L’enfermement du technococon
Sur le portail de la marque, je découvre une salve de promesses. L’intelligence artificielle est à la manœuvre : « Ouvrir la voiture par smartphone avec la clé digitale, et son application » ; « Verrouiller, déverrouiller et même démarrer le véhicule sans clé physique »... Ce n’est pas tout : « Grâce à la transmission de données très rapide et à une qualité de réception stable, vous et vos compagnons pouvez utiliser Internet sans fil dans votre [voiture], comme à la maison ou au bureau. » Et aussi : « Inclut tous les services numériques permettant de connecter intelligemment la voiture au monde extérieur. En font partie, outre les services télématiques, des systèmes d’assistance au conducteur, des connexions pour périphériques nomades ainsi que des offres de divertissement et des services de circulation. »
Tant de facilités attractives, certaines utiles, d’autres superflues, à portée d’un clic me donnent la nausée.

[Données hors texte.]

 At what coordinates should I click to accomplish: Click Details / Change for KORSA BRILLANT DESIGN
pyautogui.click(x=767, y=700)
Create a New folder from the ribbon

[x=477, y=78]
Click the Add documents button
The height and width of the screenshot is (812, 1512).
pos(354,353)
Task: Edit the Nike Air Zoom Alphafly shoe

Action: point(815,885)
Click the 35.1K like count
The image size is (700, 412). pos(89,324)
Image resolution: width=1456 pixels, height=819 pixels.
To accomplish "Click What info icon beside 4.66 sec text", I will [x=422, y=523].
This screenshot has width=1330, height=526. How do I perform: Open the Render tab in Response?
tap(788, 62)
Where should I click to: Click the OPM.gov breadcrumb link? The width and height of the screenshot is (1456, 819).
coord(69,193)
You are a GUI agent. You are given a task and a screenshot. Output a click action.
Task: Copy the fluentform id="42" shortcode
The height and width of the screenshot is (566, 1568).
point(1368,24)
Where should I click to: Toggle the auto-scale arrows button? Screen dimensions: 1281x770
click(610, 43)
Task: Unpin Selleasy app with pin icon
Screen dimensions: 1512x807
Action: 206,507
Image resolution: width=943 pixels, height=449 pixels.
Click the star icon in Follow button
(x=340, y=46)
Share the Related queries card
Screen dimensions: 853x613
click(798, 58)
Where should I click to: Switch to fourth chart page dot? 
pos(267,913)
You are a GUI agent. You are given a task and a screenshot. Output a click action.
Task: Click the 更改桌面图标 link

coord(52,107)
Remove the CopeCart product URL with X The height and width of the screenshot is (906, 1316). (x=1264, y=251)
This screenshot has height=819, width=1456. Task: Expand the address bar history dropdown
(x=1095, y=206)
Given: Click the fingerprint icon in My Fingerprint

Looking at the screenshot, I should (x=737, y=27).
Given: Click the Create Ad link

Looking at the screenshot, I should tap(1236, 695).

Comment trier ? Comment choisir ? Peut-on vivre avec son temps sans épouser toutes ses outrances ? Mais comment s’en libérer ? Car il ne s’agit pas de jeter le bébé des progrès techniques avec l’eau douteuse du bain consumériste. Et je pense au romancier de science-fiction Alain Damasio quand il dénonce « l’orgie numérique » qui nous « assujettit », même si nous essayons de « croire que nous avons gardé beaucoup de libre-arbitre face à ces technologies ». Damasio nous met en garde contre les méfaits du « technococon », cette « sphère cajolante qui nous choie et qui parfois nous fait du bien », « nous protège et nous abrite » mais aussi « nous enferme ». Et de nous inciter à « renouer avec le vivant ».
Bijoux de technologie, la voiture moderne nous libère, c’est indéniable. Mais il est tout aussi évident que nous avons perdu le contrôle du véhicule. Il faut s’extraire du cocon métallique pour retrouver, dans la nature, un espace de liberté authentique. Et je nous sens, dans le même élan, incités à prendre soin des générations les plus âgées, cette partie de l’humanité que la fulgurance des progrès technologiques a déjà frappé d’obsolescence.